A few years ago I took a trip to Washington DC in December and while there visited the Basilica of the National Shrine of the Immaculate Conception, sometimes referred to as America's Catholic Church. I had heard that it rivaled all the grand churches of Europe, a fact that I wasn't quite prepared to believe until I saw it for myself. It is the largest Roman Catholic Church in North America and has been a work in progress since 1920 when its cornerstone was put in place.
The Basilica is a massive Byzantine-Romanesque style structure that surrounds over 70 spectacularly embellished chapels paying tribute to peoples, cultures, and traditions that are the very fabric of our nation.
My tour of the church began on the lower or Crypt level. At its center is Memorial Hall which takes its name from the tablets of Travertine marble and Radio Black American marble inscribed with the names of benefactors and others memorialized here.
In the very center of the hall stands a statue called Mary, Mother of Mankind by sculptor Harry Eversfield Donahue.
At one end of the lower level lies the Crypt Church, an area that is as large as most modern neighborhood churches.
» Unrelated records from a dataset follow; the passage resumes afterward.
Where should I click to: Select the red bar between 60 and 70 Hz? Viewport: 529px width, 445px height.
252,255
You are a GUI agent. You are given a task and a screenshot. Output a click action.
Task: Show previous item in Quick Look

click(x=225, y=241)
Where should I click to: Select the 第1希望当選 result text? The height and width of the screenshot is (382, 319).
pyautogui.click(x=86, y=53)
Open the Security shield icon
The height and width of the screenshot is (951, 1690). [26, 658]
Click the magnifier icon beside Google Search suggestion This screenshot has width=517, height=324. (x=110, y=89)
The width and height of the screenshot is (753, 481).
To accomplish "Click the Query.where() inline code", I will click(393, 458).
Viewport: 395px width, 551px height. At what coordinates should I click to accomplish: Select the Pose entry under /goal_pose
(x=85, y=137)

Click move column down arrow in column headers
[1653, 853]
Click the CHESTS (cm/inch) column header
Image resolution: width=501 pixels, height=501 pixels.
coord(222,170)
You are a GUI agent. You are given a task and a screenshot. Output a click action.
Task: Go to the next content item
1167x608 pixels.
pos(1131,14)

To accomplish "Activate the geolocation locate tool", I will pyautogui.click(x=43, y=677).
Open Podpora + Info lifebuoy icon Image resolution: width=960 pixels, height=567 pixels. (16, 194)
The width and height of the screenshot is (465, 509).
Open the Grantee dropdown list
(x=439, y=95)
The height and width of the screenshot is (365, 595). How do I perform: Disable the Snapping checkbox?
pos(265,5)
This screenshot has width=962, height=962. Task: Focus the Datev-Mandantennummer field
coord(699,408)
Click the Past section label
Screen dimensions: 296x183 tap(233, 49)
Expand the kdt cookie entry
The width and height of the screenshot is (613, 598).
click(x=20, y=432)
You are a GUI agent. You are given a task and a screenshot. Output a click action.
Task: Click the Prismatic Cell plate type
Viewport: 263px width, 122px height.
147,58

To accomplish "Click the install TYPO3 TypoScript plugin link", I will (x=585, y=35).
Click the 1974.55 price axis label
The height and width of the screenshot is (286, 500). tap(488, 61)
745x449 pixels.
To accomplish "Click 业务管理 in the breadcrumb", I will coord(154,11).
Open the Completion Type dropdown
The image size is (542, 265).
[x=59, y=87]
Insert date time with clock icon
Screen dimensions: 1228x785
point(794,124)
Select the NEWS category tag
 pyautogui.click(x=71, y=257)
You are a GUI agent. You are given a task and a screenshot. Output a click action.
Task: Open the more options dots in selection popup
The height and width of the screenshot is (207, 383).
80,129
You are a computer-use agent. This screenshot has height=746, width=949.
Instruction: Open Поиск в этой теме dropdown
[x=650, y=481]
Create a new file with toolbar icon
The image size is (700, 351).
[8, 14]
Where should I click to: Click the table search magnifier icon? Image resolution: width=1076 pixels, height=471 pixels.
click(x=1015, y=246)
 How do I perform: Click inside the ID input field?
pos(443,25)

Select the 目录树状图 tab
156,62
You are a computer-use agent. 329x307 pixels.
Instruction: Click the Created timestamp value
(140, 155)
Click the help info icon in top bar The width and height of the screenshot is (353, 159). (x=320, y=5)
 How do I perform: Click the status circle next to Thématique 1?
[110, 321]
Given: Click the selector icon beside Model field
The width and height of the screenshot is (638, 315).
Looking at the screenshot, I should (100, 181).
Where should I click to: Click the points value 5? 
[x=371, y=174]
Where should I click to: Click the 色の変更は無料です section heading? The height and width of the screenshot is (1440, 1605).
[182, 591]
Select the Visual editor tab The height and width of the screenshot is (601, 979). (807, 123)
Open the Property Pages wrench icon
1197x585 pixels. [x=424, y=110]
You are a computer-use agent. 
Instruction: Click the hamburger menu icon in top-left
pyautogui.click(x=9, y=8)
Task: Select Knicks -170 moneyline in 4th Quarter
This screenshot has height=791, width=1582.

The vaulted ceiling and the walls are adorned with mosaics. The photo above doesn't really do it justice, it was stunning in its beauty and detail.
Many of the 70 chapels are located on this level and run along the length of the building on each side of Memorial Hall.
The chapel to the right is called Our Lady of La Vang. This chapel pays tribute to the Vietnamese region of La Vang where Christians sought refuge during struggles in the 18th Century.
The statue here is a depiction of a vision the people saw when praying while hiding in this region.
Another chapel on this level is Mary Queen of Missions. Venetian glass mosaic depicts Mary crowned with 12 stars and holding a globe.
Each chapel on this level seemed to out shine the last one and there were far too many to show them all here.
The Basilica on the main level is massive in size and topped with a number of domed covered in glass mosaics.
Also on this main level is a chapel that quite literally took my breath away when I entered it. It is called the Blessed Sacrament Chapel and it features a bronze tabernacle by Xavier Corbero of Barcelona containing the blessed sacrament. It is evocative of the Ark of the Covenant.
A canopy above the tabernacle depicts Manna falling from the heavens.
There was so much more to see that I'll have to cover this spot again in a future post. For now, I'll leave you with the stained glass window that was set in the cafeteria inside the church. Yes, it was so big that a cafeteria inside is an essential amenity.